Standardizing the control and compliance environment
Taking the risk out of compliance
The backbone of Syngenta’s compliance program
- Moving from traditional periodic testing to continual testing and walkthroughs
- Using representative sample methodology to assess the control environment
- Proactive remediation
- Test results fed a Global Process Owners’ organization
- A central team – a single point of contact for all stakeholders
- Continuous internal control evaluation – process walkthroughs and control testing are performed on a continual basis with monthly Service Delivery Reviews to report results and discuss remediation. Additional process walkthroughs and control testing are performed to ensure that SOX requirements are met.
- Internal audit recommendations follow-up – Internal audit recommendations are tracked globally and reported to proactively identify and assess issues that are have become overdue or need special attention. An independent audit is performed to ensure that recommendations have been sustainably implemented.
- Access controls process – research and risk analysis of ERP access for each request is carried out to ensure risk-free access in line with Segregation of Duties (SOD) specifications. Audit and approval of emergency access ensures that usage is within requirements. Monthly reporting that includes insights into the current status of SOD risks and emergency access usage allows for the identification of improvement areas in role design and reduction in emergency access usage.

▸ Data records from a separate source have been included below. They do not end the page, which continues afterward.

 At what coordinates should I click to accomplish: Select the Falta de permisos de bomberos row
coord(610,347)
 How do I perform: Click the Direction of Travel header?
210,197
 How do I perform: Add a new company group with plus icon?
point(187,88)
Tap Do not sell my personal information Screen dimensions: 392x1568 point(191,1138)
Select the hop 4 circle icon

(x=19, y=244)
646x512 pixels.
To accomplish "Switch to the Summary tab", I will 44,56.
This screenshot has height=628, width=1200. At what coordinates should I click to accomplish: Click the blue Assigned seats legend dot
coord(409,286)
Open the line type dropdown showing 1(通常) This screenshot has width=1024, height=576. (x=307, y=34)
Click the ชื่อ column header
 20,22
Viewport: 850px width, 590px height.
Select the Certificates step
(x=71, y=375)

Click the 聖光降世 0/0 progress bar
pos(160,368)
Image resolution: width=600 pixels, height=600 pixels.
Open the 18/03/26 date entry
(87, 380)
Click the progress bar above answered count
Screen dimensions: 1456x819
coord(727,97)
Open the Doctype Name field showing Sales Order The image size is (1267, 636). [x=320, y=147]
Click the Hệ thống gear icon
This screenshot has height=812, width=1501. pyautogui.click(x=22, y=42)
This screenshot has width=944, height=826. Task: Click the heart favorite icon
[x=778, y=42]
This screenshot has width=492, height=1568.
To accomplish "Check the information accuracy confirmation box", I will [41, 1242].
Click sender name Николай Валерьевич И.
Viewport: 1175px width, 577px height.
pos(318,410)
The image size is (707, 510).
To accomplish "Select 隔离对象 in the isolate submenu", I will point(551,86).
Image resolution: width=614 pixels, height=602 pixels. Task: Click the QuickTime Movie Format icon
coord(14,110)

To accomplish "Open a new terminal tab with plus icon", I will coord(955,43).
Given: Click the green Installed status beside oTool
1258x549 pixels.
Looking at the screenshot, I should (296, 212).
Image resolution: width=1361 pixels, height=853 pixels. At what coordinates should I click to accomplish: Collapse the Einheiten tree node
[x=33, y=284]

Results count – increased confidence in the compliance environment
Implementation of the CAP resulted in a significant increase in confidence among stakeholders in the compliance environment. The CAP enforces the Control Framework across business units, which proved to be challenging before its implementation keep the full stop.
An independent CAP team based out of Capgemini’s Global Competency Center in Bangalore enabled Syngenta to free up resources in its headquarters, regions, and country teams. This led to some specific tangible benefits including:
- Cost savings – the cost of CAP offset a reduction in internal compliance resources by more than 35%, substantially reduced contract compliance resources, and reduced external audit fees.
- Agility – a centralized CAP team allows Syngenta to respond to compliance requirements resulting from new business changes with much more agility and less cost.
- Transparency – monthly reporting provides visibility on a near real-time basis on open risks and their remediation status.
- More objective controls testing – the CAP team is fully independent from control performers and managers.
- Increased efficiency – Syngenta has remained SOX compliant at all times.
- Risk free SOD – continuous provisioning with risk free roles and remediation helps reduce SOD risks to a minimum globally.